Don Marco, cappellano a Padova e amico di Bergoglio

Cresciuto alla scuola (ideale) di don Lorenzo Milani, con nel cuore i racconti di Antoine de Saint-Exupéry, a cui dedica il suo lavoro di dottorato, don Marco Pozza (classe 1979) ordinato sacerdote nel 2004, inizia a far parlare di sé per non essersi arreso, di fronte alla latitanza dei giovani alla messa festiva nella parrocchia Sacra Famiglia, a Padova, dove era stato assegnato, andando a cercarli nei luoghi dove si ritrovano: nei bar, all’ora dell’aperitivo. Nel 2011 pubblica il suo primo libro: «Penultima lucertola a destra » e nello stesso anno diviene cappellano nel carcere di massima sicurezza di Padova. Il 6 novembre 2016, domenica del Giubileo dei carcerati, riceve una telefonata a sorpresa. Il papa lo invita a Casa Santa Marta in Vaticano, insieme ad un gruppo di detenuti padovani. Quell’incontro segna l’inizio di una amicizia tra i due, seguita da una proficua collaborazione. Nel 2017 don Marco Pozza conduce per Tv2000 «Padre nostro », una rubrica in nove puntate che ha come ospite fisso Papa Francesco. Questa esperienza confluisce nel primo libro che don Marco scriverà in collaborazione col papa, intitolato appunto «Padre nostro». Ne seguiranno altri due: «Ave Maria» e «Io credo, noi crediamo ». Ora, ai primi di giugno, è uscito un nuovo libro di don Marco: «I gabbiani e la rondine. La via Lucis di Papa Francesco», per l’editrice Rizzoli (vedi intervista a fianco).
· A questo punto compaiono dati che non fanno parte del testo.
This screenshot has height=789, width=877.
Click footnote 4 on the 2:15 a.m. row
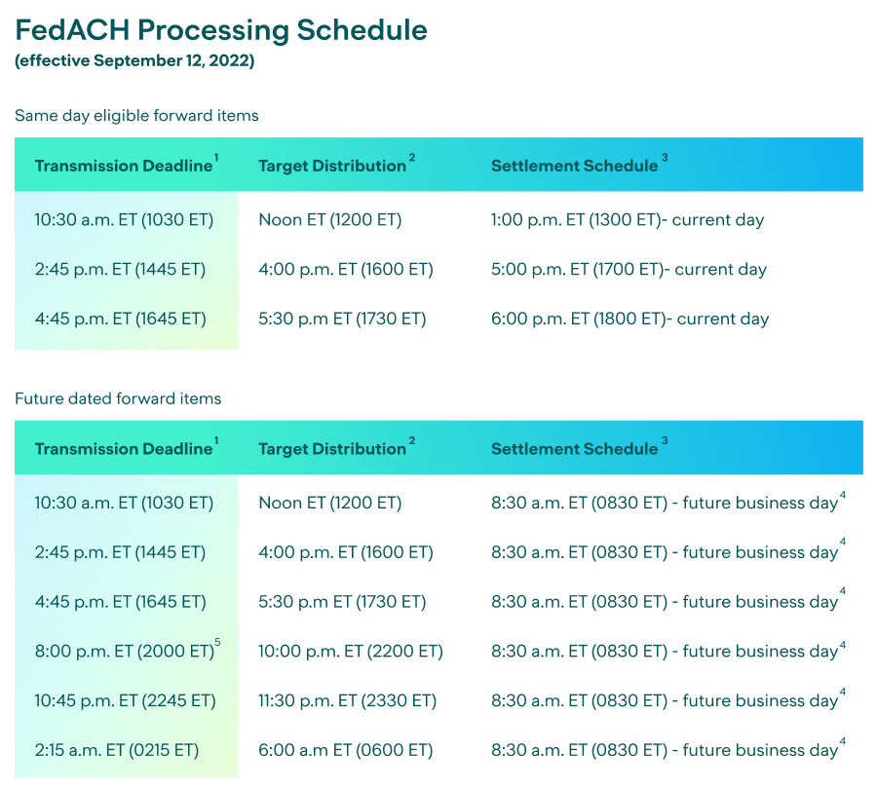tap(842, 742)
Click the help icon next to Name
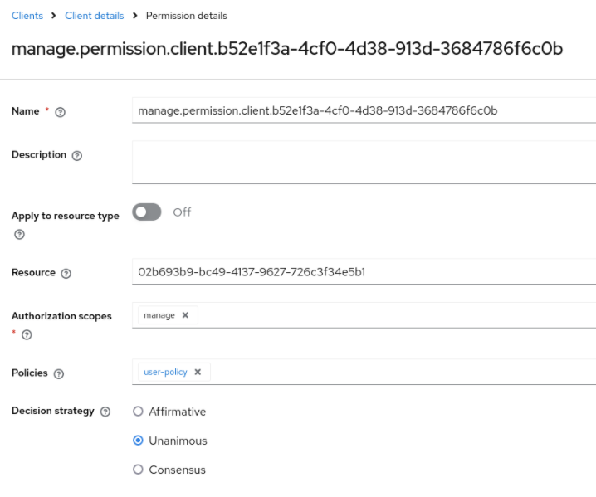The image size is (596, 497). pyautogui.click(x=60, y=113)
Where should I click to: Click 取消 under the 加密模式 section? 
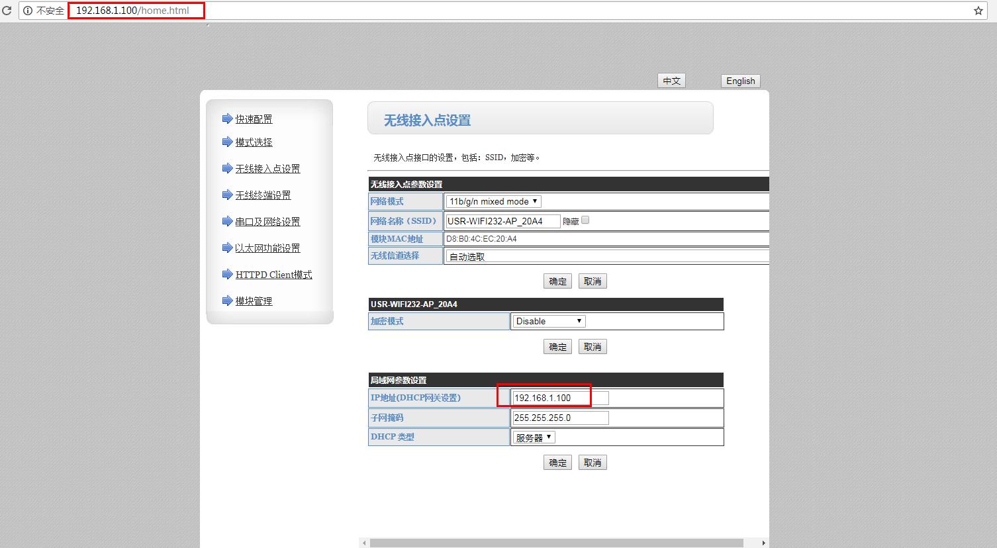593,347
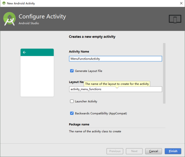Screen dimensions: 185x157
Task: Click the phone and tablet form factor icon
Action: (175, 19)
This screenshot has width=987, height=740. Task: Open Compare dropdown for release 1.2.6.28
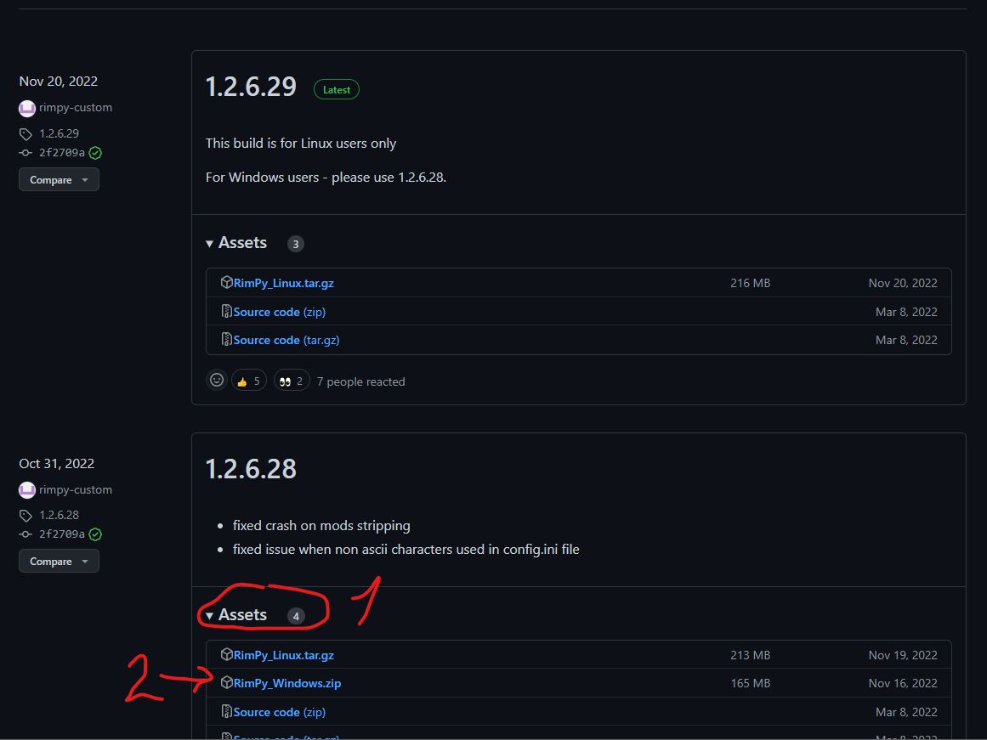59,561
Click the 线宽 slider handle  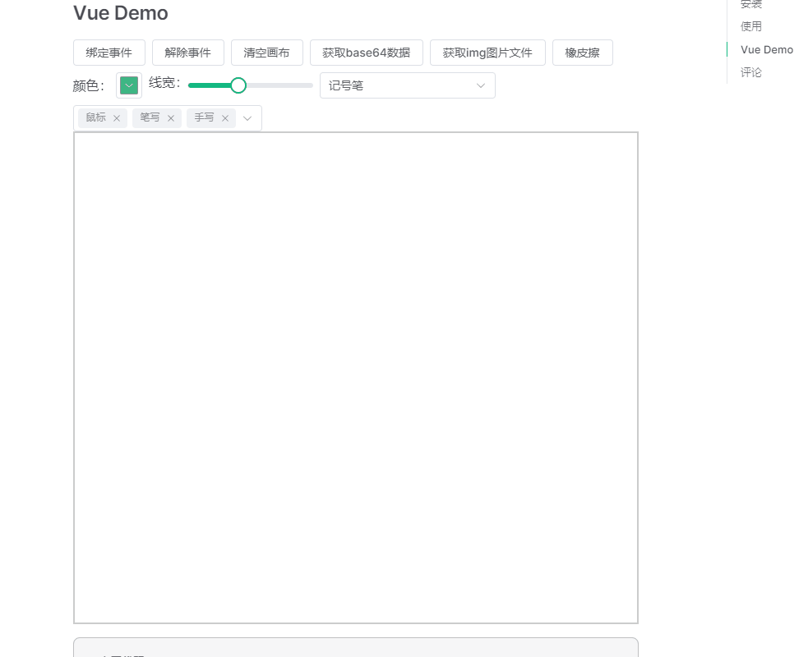238,85
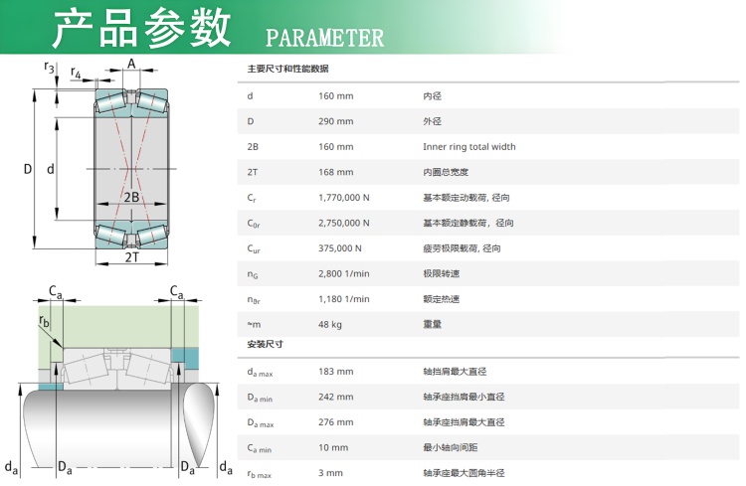Click the 产品参数 header title

pyautogui.click(x=142, y=30)
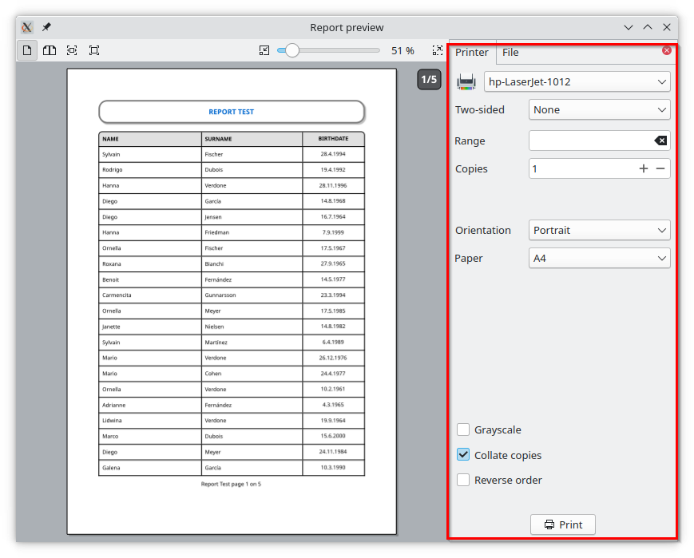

La Via Crucis di Gesù diventa così una via Lucis degli uomini, la cui sofferenza è stata riscattata da Cristo in persona: «Mai celebrata una via Crucis così, scrive don Marco, pareva davvero d’attraversare l’odio desiderando l’amore».

Di recente, Papa Francesco ha consegnato proprio a don Marco Pozza una lettera destinata all’amico e campione paralimpico Alex Zanardi, attualmente in coma per le conseguenze di un brutto incidente (leggi anche: Alex Zanardi, la disabilità come lezione di umanità).

Don Marco Pozza, cappellano del carcere di Padova e autore del libro «Alla fine è sempre all'improvviso».